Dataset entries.

# # #

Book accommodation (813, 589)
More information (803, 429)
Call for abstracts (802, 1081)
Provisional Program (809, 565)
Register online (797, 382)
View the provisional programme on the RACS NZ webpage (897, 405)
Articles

# # #

PROBLEM. All of the data needs to be printed once more, exactly.

TASK ANSWER.
Book accommodation (813, 589)
More information (803, 429)
Call for abstracts (802, 1081)
Provisional Program (809, 565)
Register online (797, 382)
View the provisional programme on the RACS NZ webpage (897, 405)
Articles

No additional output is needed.